WHAT THE TASK ASKS:
Go through the records and report each line holding the string "dropdown".

Saved data entries:
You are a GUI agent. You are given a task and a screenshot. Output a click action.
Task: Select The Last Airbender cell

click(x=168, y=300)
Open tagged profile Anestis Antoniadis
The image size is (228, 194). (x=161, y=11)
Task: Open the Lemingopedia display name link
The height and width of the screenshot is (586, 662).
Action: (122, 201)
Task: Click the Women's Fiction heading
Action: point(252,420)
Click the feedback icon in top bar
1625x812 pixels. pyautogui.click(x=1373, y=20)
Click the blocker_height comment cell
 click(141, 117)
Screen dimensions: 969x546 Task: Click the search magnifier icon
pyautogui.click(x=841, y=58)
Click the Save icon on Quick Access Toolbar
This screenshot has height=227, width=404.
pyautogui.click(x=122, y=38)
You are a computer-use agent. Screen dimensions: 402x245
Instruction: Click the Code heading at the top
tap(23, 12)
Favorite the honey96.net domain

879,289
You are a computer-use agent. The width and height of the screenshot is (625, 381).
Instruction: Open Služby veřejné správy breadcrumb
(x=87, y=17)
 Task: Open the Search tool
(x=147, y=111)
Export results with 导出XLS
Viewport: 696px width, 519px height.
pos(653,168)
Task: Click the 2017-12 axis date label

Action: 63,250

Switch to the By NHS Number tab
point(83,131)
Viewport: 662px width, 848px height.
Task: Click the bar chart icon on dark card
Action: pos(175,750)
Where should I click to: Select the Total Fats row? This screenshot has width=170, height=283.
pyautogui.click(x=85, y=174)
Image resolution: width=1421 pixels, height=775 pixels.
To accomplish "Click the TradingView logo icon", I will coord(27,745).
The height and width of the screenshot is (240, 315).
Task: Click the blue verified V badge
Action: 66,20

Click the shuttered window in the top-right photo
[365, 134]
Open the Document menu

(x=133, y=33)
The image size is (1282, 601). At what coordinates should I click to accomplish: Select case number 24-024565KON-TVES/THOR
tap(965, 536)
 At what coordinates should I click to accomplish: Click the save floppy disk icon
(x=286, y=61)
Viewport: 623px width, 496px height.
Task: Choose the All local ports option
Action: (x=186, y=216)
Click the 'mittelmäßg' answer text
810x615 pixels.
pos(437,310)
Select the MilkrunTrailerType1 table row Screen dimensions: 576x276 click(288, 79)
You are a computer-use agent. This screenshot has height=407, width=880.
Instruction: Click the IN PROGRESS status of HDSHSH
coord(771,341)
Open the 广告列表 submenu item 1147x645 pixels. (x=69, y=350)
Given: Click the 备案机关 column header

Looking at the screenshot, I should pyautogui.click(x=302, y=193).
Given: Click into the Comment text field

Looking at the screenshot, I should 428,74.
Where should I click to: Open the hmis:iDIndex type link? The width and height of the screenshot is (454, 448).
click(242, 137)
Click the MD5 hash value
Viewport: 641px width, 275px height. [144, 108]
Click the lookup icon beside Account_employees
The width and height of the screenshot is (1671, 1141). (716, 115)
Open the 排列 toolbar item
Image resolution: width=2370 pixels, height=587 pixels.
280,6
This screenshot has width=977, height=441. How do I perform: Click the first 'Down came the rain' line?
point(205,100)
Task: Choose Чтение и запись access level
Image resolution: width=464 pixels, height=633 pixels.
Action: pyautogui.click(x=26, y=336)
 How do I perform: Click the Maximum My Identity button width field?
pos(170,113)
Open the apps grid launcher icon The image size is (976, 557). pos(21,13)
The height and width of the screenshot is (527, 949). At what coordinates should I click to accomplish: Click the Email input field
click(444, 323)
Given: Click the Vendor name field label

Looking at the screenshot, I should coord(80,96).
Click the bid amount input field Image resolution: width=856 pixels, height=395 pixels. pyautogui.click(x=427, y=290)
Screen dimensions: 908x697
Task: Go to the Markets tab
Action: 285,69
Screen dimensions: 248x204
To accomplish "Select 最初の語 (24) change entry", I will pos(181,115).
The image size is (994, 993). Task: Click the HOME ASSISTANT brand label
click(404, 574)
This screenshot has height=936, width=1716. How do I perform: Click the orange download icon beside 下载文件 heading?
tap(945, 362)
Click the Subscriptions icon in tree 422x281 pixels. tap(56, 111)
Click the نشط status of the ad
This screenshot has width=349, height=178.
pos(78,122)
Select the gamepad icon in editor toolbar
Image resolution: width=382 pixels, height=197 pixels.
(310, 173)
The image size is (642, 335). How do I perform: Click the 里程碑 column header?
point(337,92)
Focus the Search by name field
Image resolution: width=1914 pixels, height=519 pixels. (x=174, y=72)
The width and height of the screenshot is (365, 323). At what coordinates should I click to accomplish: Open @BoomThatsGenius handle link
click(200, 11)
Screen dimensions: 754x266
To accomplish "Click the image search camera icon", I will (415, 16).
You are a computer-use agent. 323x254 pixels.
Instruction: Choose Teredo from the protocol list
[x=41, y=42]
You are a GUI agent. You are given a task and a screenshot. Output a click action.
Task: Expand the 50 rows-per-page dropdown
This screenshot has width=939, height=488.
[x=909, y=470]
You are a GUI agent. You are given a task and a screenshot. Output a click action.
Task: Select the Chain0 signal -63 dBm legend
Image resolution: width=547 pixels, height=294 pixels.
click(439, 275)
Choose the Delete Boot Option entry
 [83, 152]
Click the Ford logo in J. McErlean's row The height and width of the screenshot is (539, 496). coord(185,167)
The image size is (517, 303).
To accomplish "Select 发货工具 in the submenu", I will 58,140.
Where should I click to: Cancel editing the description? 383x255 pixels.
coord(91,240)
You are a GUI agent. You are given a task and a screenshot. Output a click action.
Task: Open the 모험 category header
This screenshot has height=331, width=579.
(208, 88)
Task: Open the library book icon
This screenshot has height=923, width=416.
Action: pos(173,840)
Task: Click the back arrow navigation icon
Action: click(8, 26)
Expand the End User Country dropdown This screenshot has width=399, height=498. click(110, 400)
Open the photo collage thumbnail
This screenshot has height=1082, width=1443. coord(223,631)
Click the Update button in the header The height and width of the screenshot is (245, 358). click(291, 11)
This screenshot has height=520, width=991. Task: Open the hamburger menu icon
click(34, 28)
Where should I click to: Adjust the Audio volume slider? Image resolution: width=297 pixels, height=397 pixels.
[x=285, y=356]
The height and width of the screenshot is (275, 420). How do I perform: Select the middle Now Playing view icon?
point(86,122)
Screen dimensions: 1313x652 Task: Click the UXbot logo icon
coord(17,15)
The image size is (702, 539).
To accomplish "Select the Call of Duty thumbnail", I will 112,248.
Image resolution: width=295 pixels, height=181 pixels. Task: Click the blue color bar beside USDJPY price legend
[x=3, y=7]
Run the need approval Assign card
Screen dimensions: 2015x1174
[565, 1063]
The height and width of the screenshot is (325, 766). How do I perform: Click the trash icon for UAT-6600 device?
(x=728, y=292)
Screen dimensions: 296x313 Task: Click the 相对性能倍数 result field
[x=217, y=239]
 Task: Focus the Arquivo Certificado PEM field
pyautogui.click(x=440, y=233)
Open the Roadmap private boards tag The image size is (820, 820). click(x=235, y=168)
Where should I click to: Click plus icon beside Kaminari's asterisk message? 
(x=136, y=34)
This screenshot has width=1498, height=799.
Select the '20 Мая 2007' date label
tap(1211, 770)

EXPECTED OUTPUT:
Task: Expand the 50 rows-per-page dropdown
Expand the End User Country dropdown This screenshot has width=399, height=498. click(110, 400)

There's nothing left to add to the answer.